(Montréal) Un groupe de médecins réclame la fermeture des écoles et le reconfinement immédiat du Grand Montréal, estimant que « c’est une question de jours avant que le feu prenne à Montréal aussi ».

Michel Saba
La Presse Canadienne

Le collectif COVID-STOP, notamment composé d’épidémiologistes et d’un microbiologiste-infectiologue, estime que les autorités devraient reproduire dans la métropole et ses banlieues ce qui a été annoncé mercredi pour les villes de Québec, Lévis et Gatineau.

Autrement dit, il faut « mettre tout sur pause » à l’exception des commerces essentiels, a résumé Dre Marie-Michelle Bellon, spécialiste en médecine interne affectée à l’unité COVID de l’Hôpital Notre-Dame et membre de COVID-STOP.

Depuis jeudi soir, et pendant au moins une dizaine de jours, les citoyens de ces trois villes, où la situation est jugée « critique », reviennent au palier rouge pour lutter contre la troisième vague de COVID-19.

Tous les commerces non essentiels doivent fermer leurs portes, de même que les écoles primaires et secondaires, les restaurants, les cinémas, les salons de coiffure, les salles de spectacles, les gyms, musées et autres lieux publics. Aussi, pour éviter les contacts et les rencontres, le couvre-feu passe de 21 h 30 à 20 h, et ce, jusqu’à 5 hle lendemain matin.

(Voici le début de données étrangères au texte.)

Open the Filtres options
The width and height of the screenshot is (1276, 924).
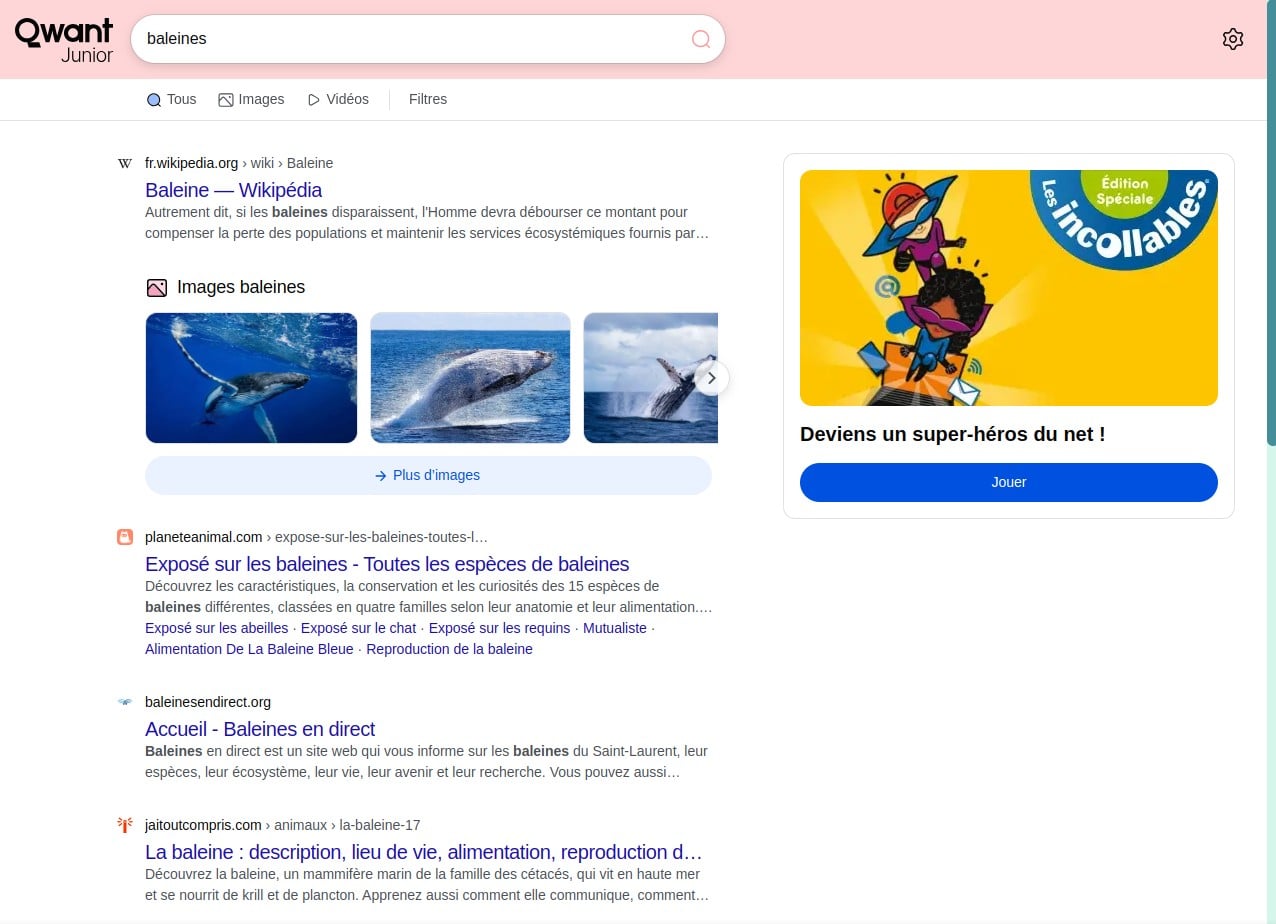(x=427, y=99)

À Montréal, le nombre de nouveaux cas est à la hausse. Il était de 269 dimanche, de 305 lundi, de 348 mardi et de 393 mercredi.

« On voudrait prévenir plutôt que guérir », a expliqué la Dre Bellon en entrevue avec La Presse Canadienne.

Les variants sont très contagieux et font augmenter rapidement le nombre de cas. « On voit ce qui se passe en France et à Toronto, a-t-elle lancé. Quand le feu prend, c’est comme de mettre une étincelle dans de la paille. »

Le regroupement COVID-STOP a convoqué les médias vendredi matin pour expliquer son point de vue lors d’une conférence de presse virtuelle.